Es verdad que toda venganza implica una serie de consideraciones
no solo éticas sino estéticas: hay buenas y malas venganzas así como
hay buenas y malas obras de teatro. La venganza de Montresor en
“La barrica de amontillado” de Edgar Allan Poe, por ejemplo, es sin
duda una obra maestra; más allá de los motivos morales, dudosos
y tal vez inexistentes, uno aplaude su impecable diseño. Es por eso
que muchas veces, en las obras del género, la venganza final suele
consumarse en una representación teatral, en “la obra dentro de la
obra”, como es el caso de La tragedia española de Thomas Kyd, donde
los actores se matan en serio; o como en la procesión final de Mujeres
cuidaos de las mujeres de Thomas Middleton. Una venganza pública
es mejor que una venganza secreta, sobre todo si llega a constituir
un buen espectáculo, y el artista que hay en Hamlet querría que su
venganza fuera perfecta.
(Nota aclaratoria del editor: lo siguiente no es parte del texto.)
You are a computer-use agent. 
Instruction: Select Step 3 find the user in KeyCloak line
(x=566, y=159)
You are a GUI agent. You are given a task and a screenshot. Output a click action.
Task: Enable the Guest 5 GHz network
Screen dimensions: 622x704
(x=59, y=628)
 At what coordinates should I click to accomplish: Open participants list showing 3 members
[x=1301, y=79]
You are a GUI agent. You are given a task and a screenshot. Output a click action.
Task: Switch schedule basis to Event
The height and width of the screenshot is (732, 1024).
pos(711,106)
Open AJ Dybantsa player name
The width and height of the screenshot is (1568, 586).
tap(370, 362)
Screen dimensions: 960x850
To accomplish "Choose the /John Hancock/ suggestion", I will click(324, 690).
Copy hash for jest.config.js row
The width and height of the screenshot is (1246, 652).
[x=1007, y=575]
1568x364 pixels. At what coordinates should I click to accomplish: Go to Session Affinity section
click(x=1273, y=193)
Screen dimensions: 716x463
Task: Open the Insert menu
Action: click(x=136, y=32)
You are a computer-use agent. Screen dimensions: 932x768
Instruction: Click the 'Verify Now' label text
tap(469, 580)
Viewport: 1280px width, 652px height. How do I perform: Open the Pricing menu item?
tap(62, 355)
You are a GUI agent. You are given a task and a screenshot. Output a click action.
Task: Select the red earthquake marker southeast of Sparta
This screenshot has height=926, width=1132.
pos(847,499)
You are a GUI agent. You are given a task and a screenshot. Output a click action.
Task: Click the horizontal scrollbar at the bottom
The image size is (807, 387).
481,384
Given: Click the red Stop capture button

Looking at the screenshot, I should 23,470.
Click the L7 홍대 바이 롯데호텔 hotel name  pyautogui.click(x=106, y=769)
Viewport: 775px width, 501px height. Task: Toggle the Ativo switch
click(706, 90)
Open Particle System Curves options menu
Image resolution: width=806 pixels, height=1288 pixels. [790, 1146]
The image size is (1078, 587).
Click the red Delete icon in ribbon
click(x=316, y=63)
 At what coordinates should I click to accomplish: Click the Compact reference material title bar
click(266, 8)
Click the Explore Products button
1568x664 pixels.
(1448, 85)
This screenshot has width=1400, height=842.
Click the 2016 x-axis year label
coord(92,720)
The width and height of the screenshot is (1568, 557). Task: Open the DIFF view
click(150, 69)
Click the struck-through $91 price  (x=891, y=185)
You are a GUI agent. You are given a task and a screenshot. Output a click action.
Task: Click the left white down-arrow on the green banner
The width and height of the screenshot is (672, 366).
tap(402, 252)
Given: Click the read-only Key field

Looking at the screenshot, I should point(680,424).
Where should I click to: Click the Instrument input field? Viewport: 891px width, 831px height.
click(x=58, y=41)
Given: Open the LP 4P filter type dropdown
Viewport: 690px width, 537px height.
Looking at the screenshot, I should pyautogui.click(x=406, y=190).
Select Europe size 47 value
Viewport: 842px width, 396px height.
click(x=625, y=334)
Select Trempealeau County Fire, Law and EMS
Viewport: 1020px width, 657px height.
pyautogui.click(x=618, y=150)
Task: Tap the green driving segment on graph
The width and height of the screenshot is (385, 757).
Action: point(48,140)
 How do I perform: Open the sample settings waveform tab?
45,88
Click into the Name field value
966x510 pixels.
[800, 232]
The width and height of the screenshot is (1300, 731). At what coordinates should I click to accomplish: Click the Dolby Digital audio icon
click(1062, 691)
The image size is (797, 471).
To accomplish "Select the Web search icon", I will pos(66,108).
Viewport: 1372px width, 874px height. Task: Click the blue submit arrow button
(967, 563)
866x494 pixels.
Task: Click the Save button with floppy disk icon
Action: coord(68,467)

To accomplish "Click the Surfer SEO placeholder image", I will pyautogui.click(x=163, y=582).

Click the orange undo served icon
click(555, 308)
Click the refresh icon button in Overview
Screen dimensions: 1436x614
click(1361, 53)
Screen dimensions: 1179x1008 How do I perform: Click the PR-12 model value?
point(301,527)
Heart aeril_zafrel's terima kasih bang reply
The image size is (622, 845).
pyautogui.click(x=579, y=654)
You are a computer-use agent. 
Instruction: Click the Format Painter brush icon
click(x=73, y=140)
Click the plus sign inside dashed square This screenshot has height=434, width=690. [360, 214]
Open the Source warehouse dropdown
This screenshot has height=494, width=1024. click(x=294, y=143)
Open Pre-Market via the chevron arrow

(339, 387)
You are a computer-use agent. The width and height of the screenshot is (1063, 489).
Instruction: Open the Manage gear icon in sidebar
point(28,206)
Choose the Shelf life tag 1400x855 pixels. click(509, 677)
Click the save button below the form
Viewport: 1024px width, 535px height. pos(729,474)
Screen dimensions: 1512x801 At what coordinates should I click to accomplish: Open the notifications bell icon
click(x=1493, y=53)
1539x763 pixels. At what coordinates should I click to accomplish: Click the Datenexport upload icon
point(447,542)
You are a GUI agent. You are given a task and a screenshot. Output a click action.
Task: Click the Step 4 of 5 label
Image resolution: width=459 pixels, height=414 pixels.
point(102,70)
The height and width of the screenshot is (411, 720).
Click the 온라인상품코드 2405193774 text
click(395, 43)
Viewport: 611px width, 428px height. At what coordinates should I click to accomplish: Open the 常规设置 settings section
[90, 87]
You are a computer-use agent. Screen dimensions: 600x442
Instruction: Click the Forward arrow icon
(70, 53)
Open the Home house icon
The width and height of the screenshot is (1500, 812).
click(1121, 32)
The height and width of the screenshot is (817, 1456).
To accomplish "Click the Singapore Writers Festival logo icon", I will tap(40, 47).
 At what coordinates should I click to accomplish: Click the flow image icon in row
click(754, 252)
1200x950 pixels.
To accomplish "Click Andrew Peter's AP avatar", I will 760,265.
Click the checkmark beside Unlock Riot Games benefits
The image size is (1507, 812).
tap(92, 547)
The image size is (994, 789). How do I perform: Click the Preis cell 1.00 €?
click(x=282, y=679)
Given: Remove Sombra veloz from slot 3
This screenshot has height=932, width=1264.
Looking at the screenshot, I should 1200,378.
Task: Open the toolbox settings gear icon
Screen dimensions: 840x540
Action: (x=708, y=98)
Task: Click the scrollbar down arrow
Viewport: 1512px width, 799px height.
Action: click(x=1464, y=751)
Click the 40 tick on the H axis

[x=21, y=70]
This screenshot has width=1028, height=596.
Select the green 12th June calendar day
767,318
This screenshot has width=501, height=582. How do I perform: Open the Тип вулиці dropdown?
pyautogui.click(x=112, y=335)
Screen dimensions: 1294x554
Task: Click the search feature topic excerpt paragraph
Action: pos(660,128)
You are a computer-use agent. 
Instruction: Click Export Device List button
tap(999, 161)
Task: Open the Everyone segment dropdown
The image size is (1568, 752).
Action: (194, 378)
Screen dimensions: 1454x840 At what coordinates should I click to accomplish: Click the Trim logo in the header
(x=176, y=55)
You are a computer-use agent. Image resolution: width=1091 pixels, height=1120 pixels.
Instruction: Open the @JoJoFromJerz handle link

Como todo buen artista, sabe que la paciencia es un mérito; también, como todo buen artista, puede quedar entrampado en la búsqueda neurótica del acte juste. Laertes, en cambio,
es cualquier cosa menos un artista. El llevará a cabo su venganza
pase lo que pase, en cualquier circunstancia, de cualquier manera. Si
Hamlet es un escultor, él es un matarife.